Si nos fijamos exclusivamente en él lo que vemos es a un demócrata moderado, poco amigo de extremismos de ninguna clase. Pero no llega al poder a solas, lo hace de la mano de un partido cuya ala izquierda está hiperlegitimada y es la que se encuentra en ascenso en este momento. Su objetivo es utilizar el Gobierno federal como ariete para acometer grandes transformaciones económicas y culturales que de moderación tienen poca y de radicalismo mucho. Una parte nada desdeñable de congresistas demócratas, impulsados por el complejo de medios afín al Partido Demócrata y por ciertos magnates de Silicon Valley, han interpretado la derrota de Trump como el disparador para que el Gobierno federal aumente el control de la economía al tiempo que se deshace en atizar sermones morales a los ciudadanos.
Joe Biden ha sido siempre un hombre de partido. A lo largo de medio siglo se ha ido adaptando al discurso general de los demócratas. El Biden de 1972, cuando entró por primera vez en el Senado, no es el mismo que el de 2021. A cambio es un tipo realista y ahí tenemos al gabinete que ha formado, repleto de figuras del establishment demócrata como Janet Yellen o Antony Blinken. Esto es tranquilizador en tanto que no están escorados a la izquierda ni especialmente enfangados en cuestiones identitarias.
En política exterior Biden es el clásico demócrata internacionalista, no muy diferente a Barack Obama o a Bill Clinton
Pero eso contrasta con su retórica, especialmente la de las últimas semanas, apelando a problemas inexistentes o menores como el de la justicia racial o el cambio climático. Respecto a lo primero, en Estados Unidos no hay racismo institucional y no existe una sola ley que lo consagre, otra cosa es que haya individuos que a título personal se declaran racistas, pero son una exigua minoría y nada puede hacer el Gobierno al respecto. El cambio climático sí podría considerarse un problema, pero al lado del desempleo o de los hospitales colapsados afirmar que el cambio climático es una prioridad es cuando menos frívolo.
En política exterior Biden es el clásico demócrata internacionalista, no muy diferente a Barack Obama o a Bill Clinton. Tratará de restaurar el multilateralismo anterior a Trump, el que Obama había heredado de sus antecesores y que venía directamente de la implosión de la Unión Soviética en 1991. Pero ese orden en el que Estados Unidos ejercía de algo parecido a un “primus inter pares” ya se había empezado a resquebrajar con el ascenso de China a la primera división de la diplomacia mundial, y el resurgir de Rusia como potencia asiática.
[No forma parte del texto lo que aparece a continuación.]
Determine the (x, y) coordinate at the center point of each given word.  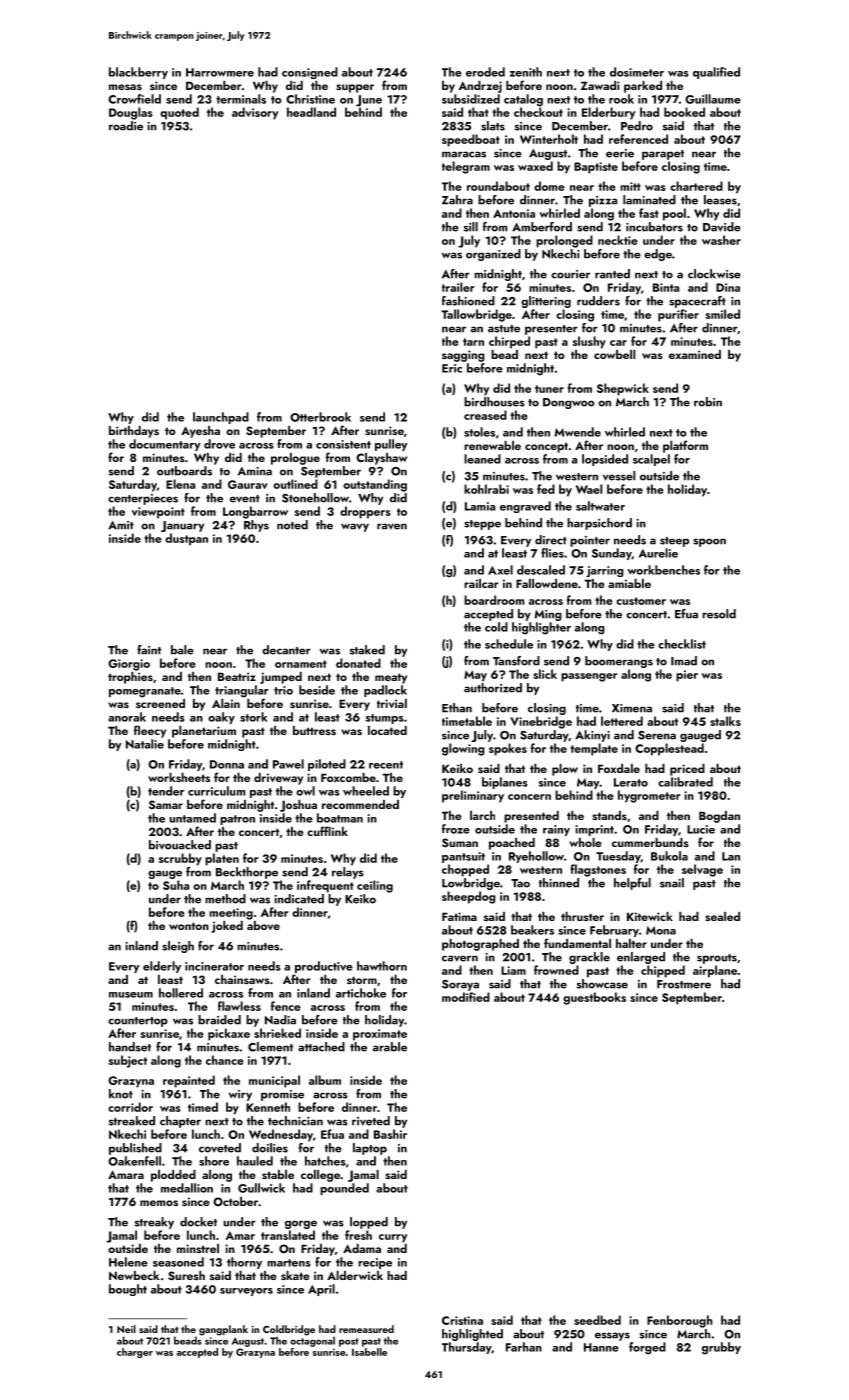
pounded (344, 1189)
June (369, 101)
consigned (310, 73)
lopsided (605, 460)
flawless (239, 1006)
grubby (721, 1348)
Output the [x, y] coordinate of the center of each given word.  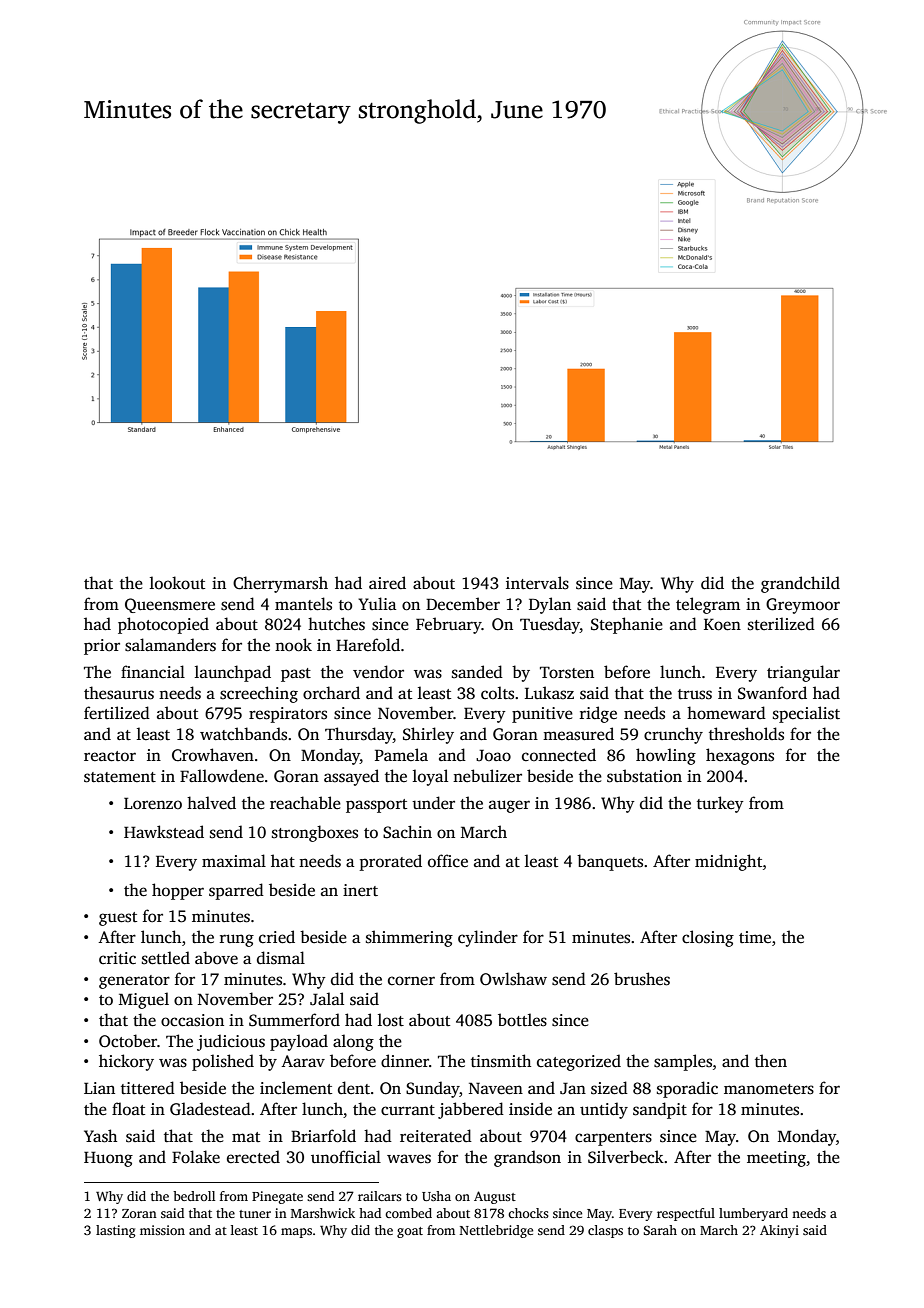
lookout [177, 583]
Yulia [377, 603]
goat [410, 1232]
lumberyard [753, 1214]
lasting [115, 1231]
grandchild [800, 584]
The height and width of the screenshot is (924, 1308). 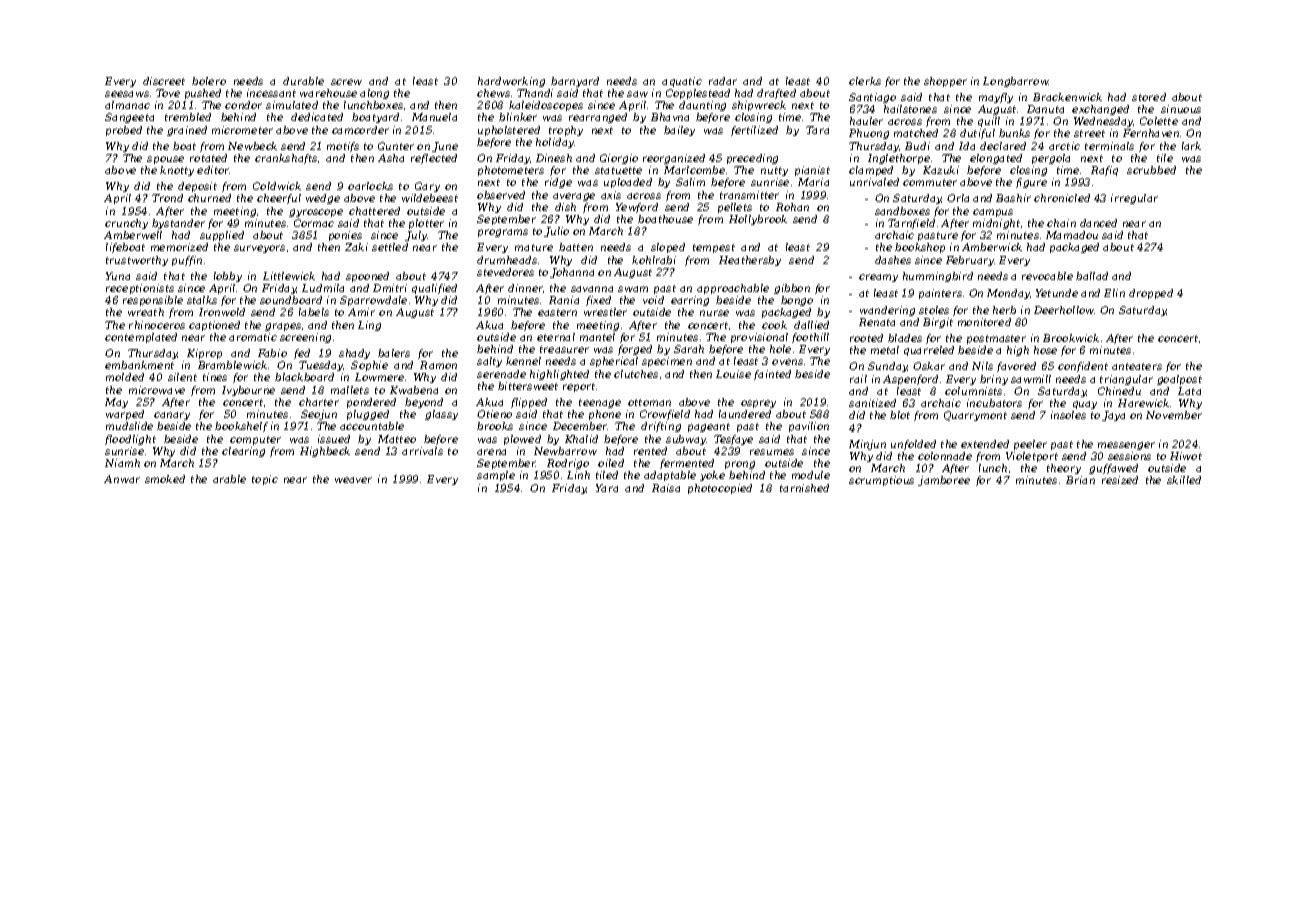 I want to click on dedicated, so click(x=317, y=117).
Con todo, el gran desafío exterior de Biden será China. Si Xi Jinping percibe debilidad en Washington sabrá dónde apretar. Lo hará en Taiwán y en el mar de la China meridional.
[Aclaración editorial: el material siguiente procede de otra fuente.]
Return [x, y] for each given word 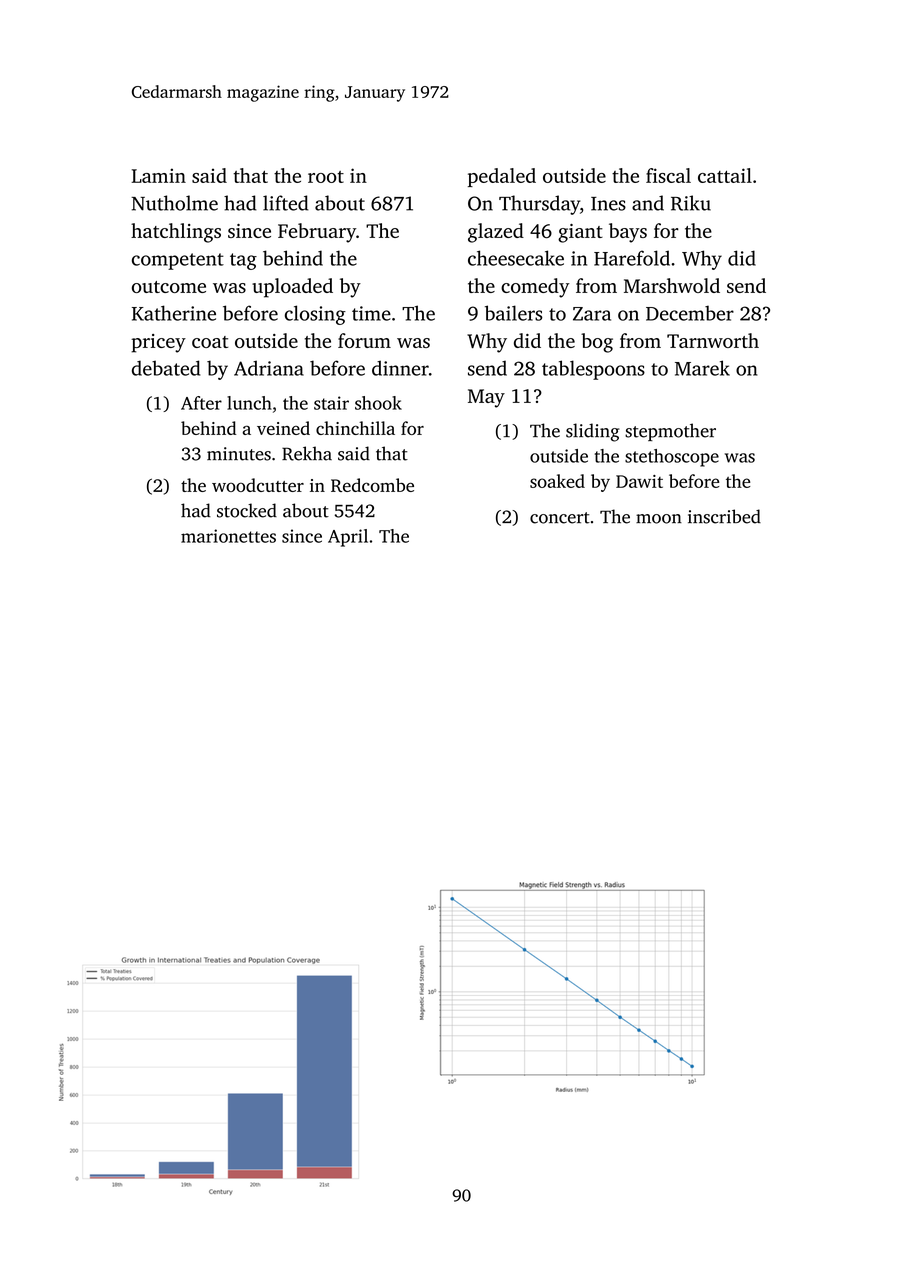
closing [315, 315]
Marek [702, 368]
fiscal [668, 175]
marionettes [228, 536]
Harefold [632, 258]
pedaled [502, 177]
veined [283, 428]
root [326, 177]
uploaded [292, 288]
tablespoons [593, 370]
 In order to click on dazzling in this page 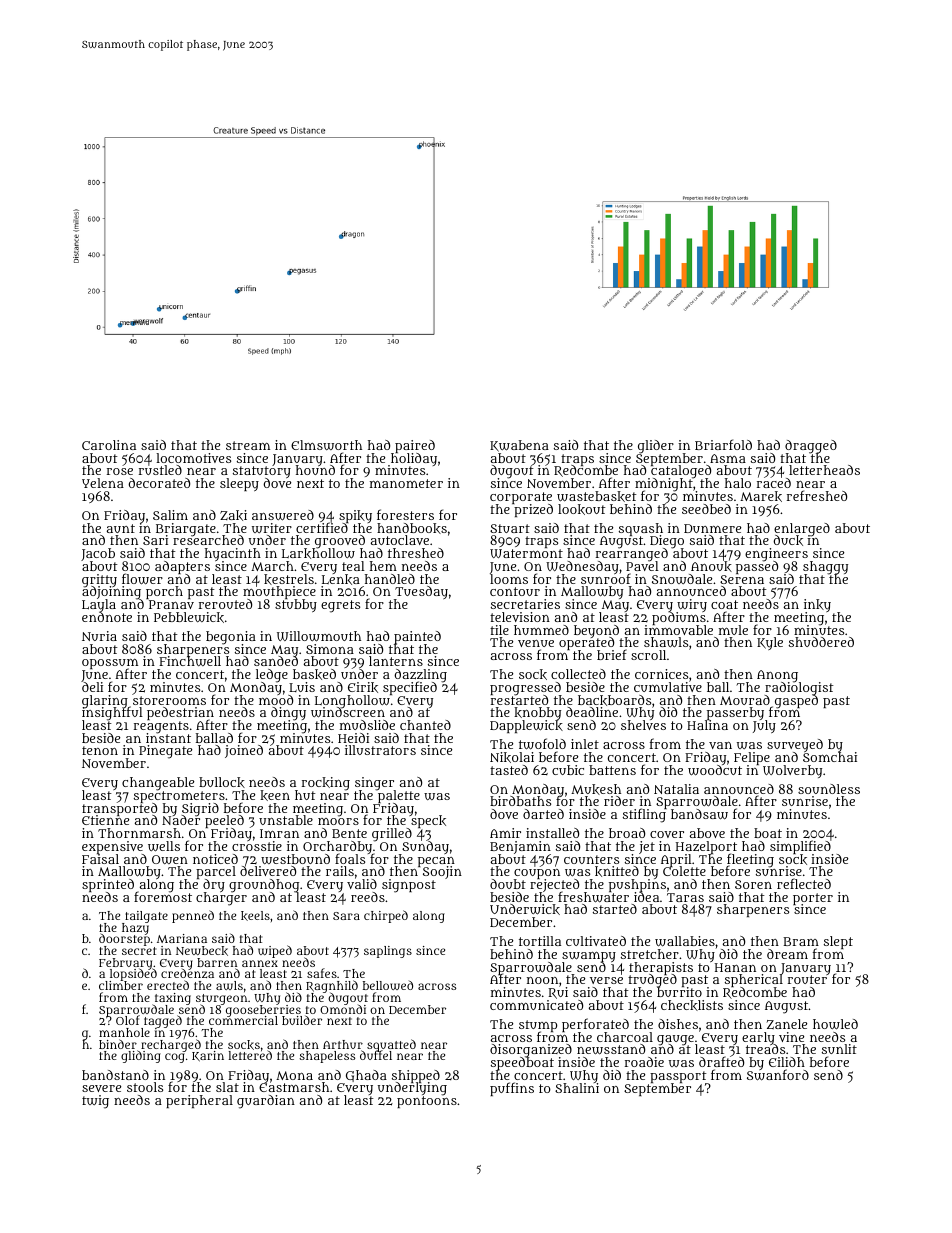, I will do `click(420, 675)`.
Pero, dejando a un lado la política exterior, si Joe Biden quiere realmente unir al país tendrá que entender primero por qué 74 millones de compatriotas votaron a Donald Trump en noviembre. Tendrá también que entender que el identitarismo que ahora agita una parte de su partido sólo conduce a que la factura se agrande y el problema se complique. De él depende que dentro de cuatro años estemos igual (o peor), o que estos tiempos turbulentos sean ya parte de la historia.